Carolyn Hughes Tuohy is a professor emeritus at the University of Toronto’s Munk School of Global Affairs and Public Policy. She is the author of Federalism as a Strength, a recently published paper by the Institute for Research on Public Policy.
The ravaging effects of the pandemic in Canada’s nursing-home sector have sparked demands for federal funding and “national standards.” But provincial governments have jurisdiction over long-term care. How do we achieve a common threshold of provision while respecting Canada’s federal system?
There are several potential benefits to federalism in financing and delivering long-term care.

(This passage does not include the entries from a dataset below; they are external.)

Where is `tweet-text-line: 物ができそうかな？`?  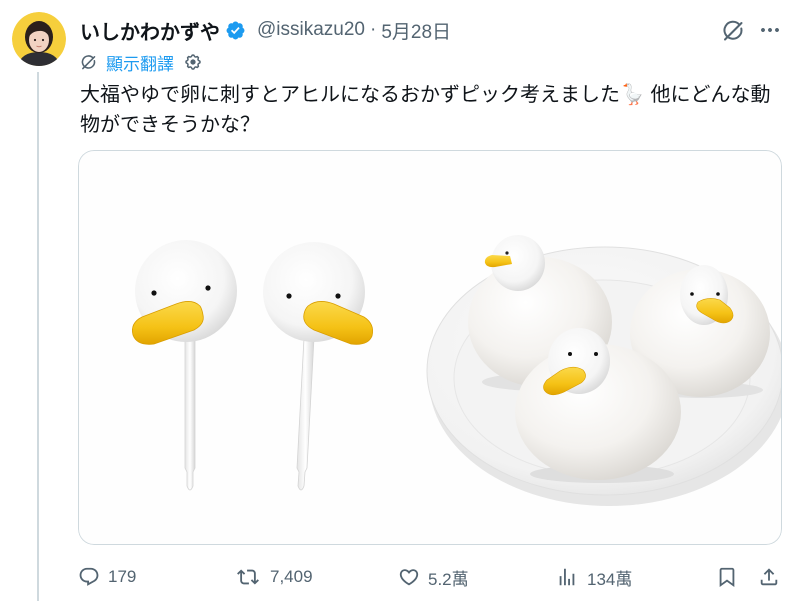 tweet-text-line: 物ができそうかな？ is located at coordinates (170, 125).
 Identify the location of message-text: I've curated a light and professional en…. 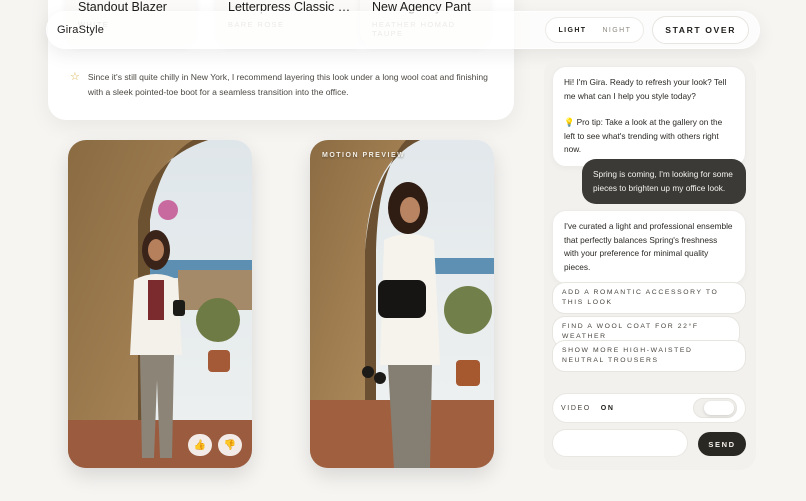
(648, 246).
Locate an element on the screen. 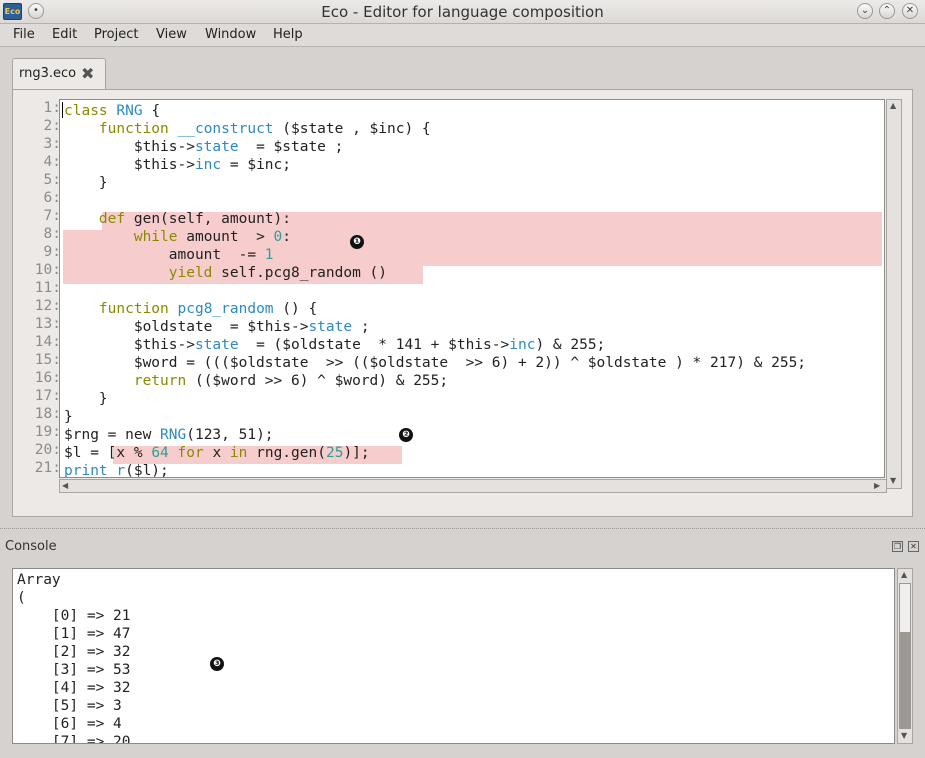  code-line: class RNG { is located at coordinates (112, 111).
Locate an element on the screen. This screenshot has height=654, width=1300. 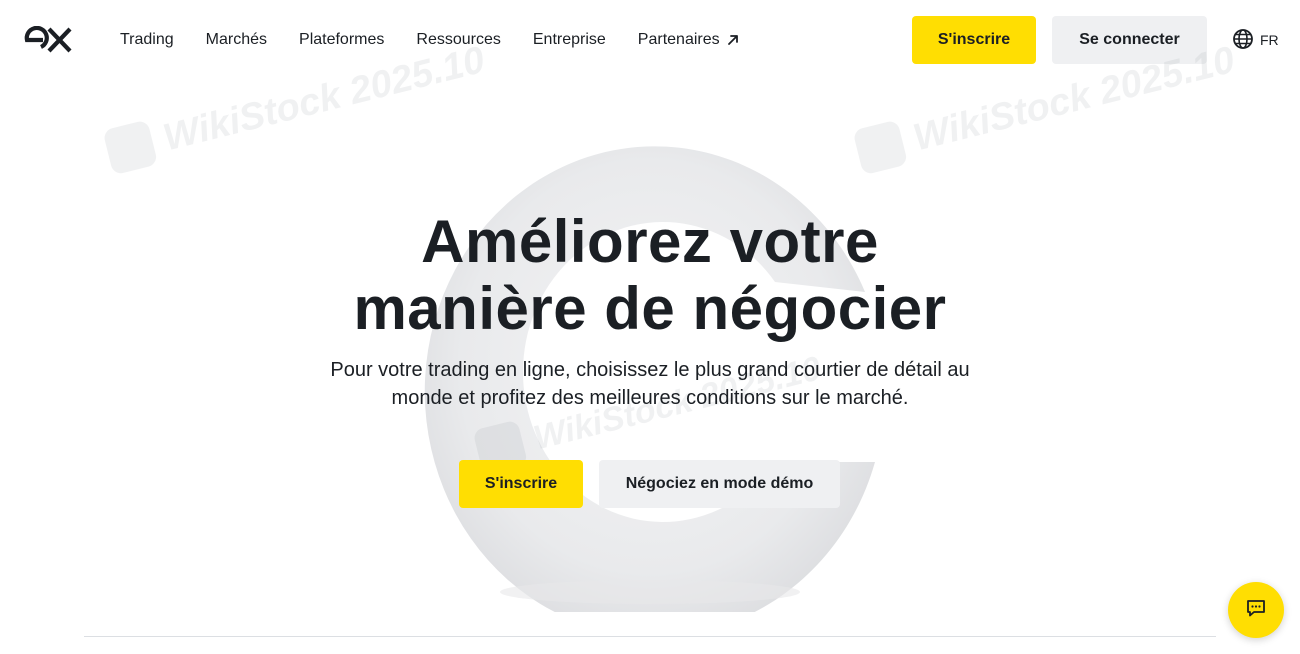
exness-logo-icon is located at coordinates (48, 40).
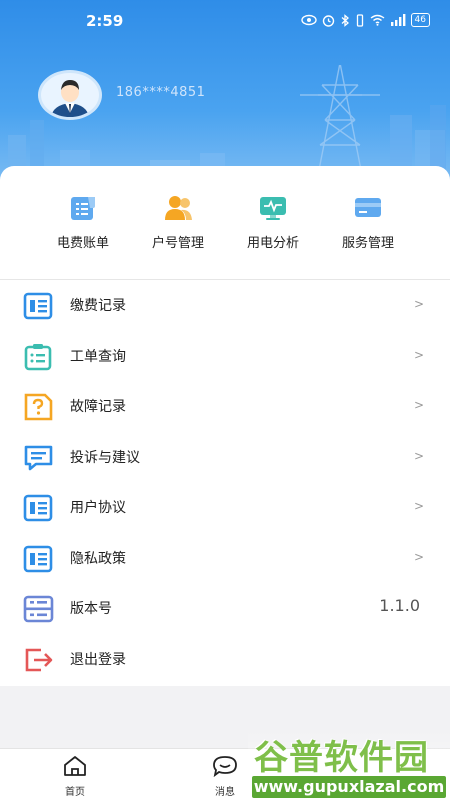 This screenshot has width=450, height=800. What do you see at coordinates (342, 758) in the screenshot?
I see `watermark-title: 谷普软件园` at bounding box center [342, 758].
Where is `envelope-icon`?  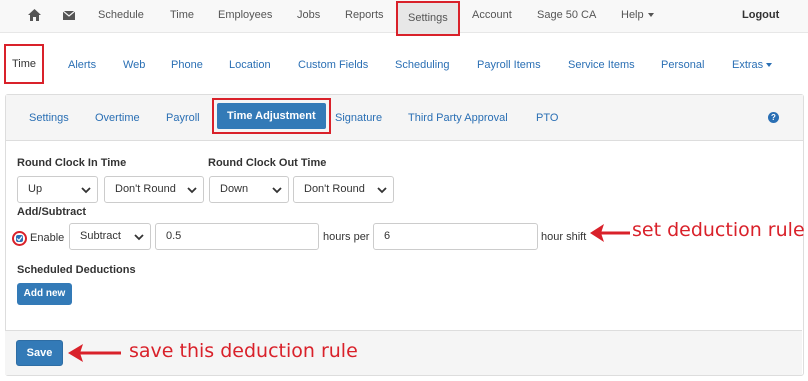 envelope-icon is located at coordinates (69, 16).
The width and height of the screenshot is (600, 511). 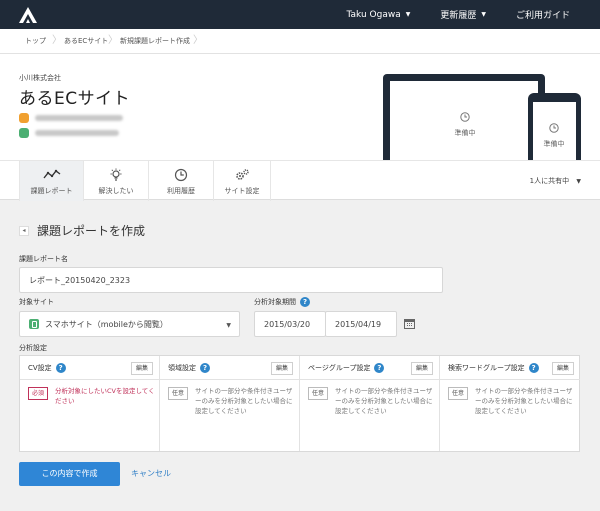 I want to click on collapse-toggle-icon: ◂, so click(x=24, y=230).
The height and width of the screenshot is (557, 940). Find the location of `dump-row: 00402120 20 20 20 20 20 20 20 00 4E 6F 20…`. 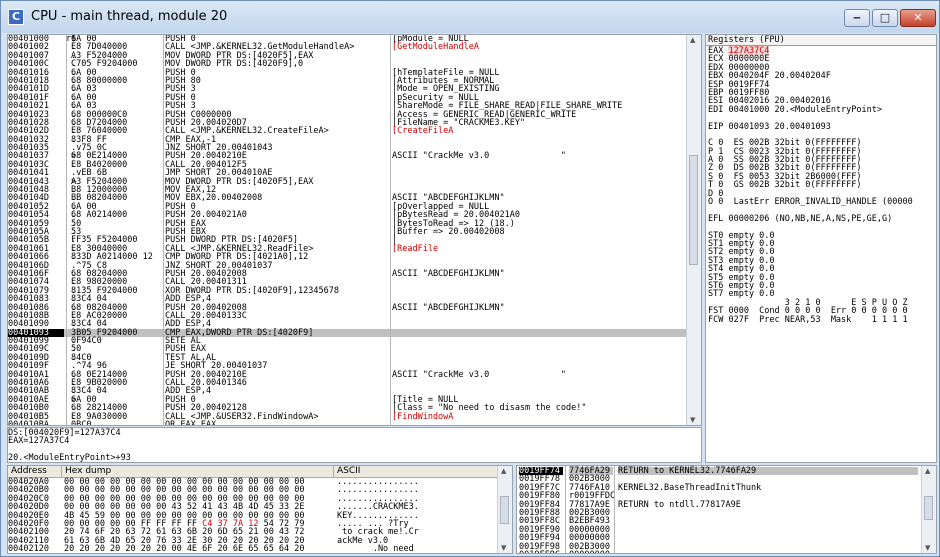

dump-row: 00402120 20 20 20 20 20 20 20 00 4E 6F 20… is located at coordinates (253, 549).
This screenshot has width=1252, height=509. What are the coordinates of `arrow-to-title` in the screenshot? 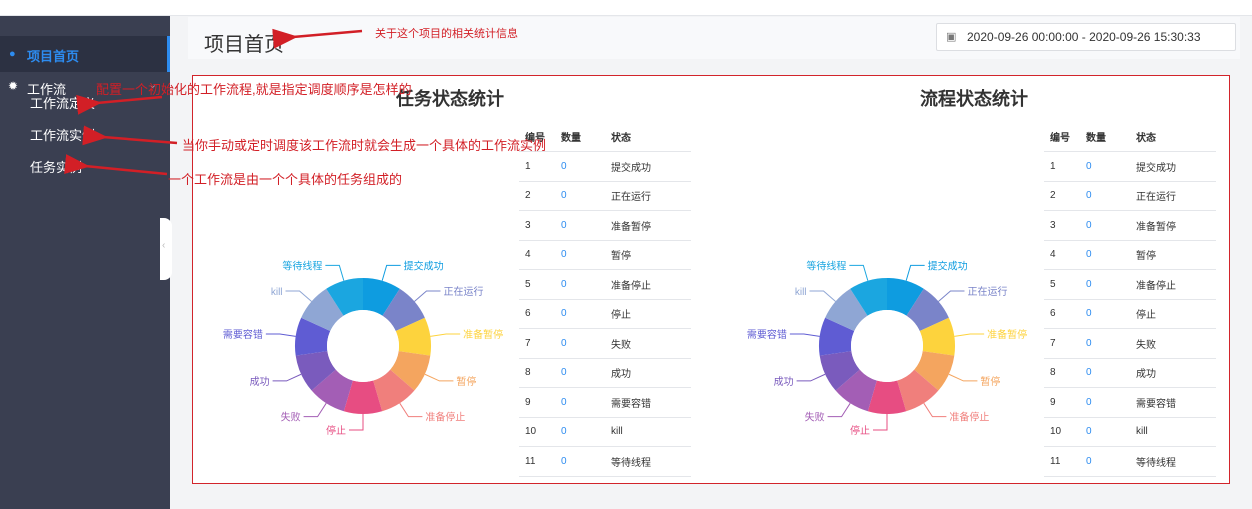 It's located at (318, 38).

A nationwide pool can broadly share the “longevity risk” that individuals will outlive their savings and be unable to afford private care. But long-term care is also an inherently hands-on set of services intimately interwoven with daily life. That makes provincial and local governments best suited to operating programs that respond to local economic and social circumstances. That varied local experience can provide a base of information for learning about best (and worst) practices.
However, province-specific programs can result in inequitable variation across jurisdictions, while fragmented authority can make it difficult to share, in a timely fashion, the comparison data on which learning depends.
Canada’s experience of the pandemic has exhibited more of the downsides than the upsides of federalism in long-term care. There has been wide variation and limited learning across provinces. As of mid-September, 2020, for example, Ontario’s COVID-19 fatality rate per 100 long-term care residents was about four times that of British Columbia. Meanwhile, the federal government has had a limited and passive fiscal presence; Canada Health Transfer funding includes an essentially unconditional amount for long-term care. The federal government’s fall economic statement includes $10-billion to be transferred to the provinces over three years for this purpose as well, with the requirement that the provinces report on how it is spent. But the lack of federal leverage was already apparent in the early 2000s, when conditional federal funding for provincial home care simply reinforced the status quo.
Fortunately, we have working models of federal-provincial co-operation that involve genuine joint decision-making and buy-in from both levels of government in areas of “concurrent jurisdiction.”
The Canada Pension Plan, paralleled by the Quebec Pension Plan, is jointly managed by federal and provincial governments. It provides a dedicated source of public finance, funded by contributions from workers and employers. It is designed to be sustainable and sensitive to demographic change, in contrast with the periodic haggling around the Canada Health Transfer. And it makes sense to think of a model of public finance for long-term care as more akin to a retirement benefit than to health insurance. People over age 65 account for about 44 per cent of overall government health care expenditures in Canada but more than 90 per cent of residents in long-term care. Living past 80 carries about a 30-per-cent chance of requiring long-term institutional or home care – a risk that escalates sharply as one ages past 85. Expenditures for long-term care, unlike those for acute health episodes, are ongoing in support of daily life. A steady pension-like benefit stream makes sense.
A long-term care insurance (LTCI) benefit could be attached to the CPP/QPP as a supplementary benefit. It would pay out a capped cash transfer to the beneficiary, set according to the level of health need as assessed through existing provincial mechanisms. Unlike the CPP/QPP, the benefit would be assignable to a qualifying third-party provider of institutional or home care, as chosen by beneficiaries in consultation with their local assessing agency. Some of this benefit could reduce out-of-pocket costs, especially for lower-income beneficiaries, but most should be integrated with existing provincial funding to increase and upgrade capacity. Additional federal government spending would be required to add a similar supplementary long-term care benefit to the Old Age Security/Guaranteed Income Supplement pension tier, to cover those whose work history does not yield sufficient CPP/QPP coverage. Comparable programs already exist in countries such as Germany, the Netherlands and Japan.
The benefit would also identify eligible providers according to quality criteria, using existing provincial standards at the outset. Over time, Ottawa and the provinces would work jointly through the LTCI plan to raise and harmonize quality standards, drawing on the analysis of information submitted by providers as a condition of their participation in the plan.
COVID-19 has sparked creativity in other areas of society. We need to be equally creative in finding new ways to bring the full advantages of our federal system to the pressing issues of long-term care.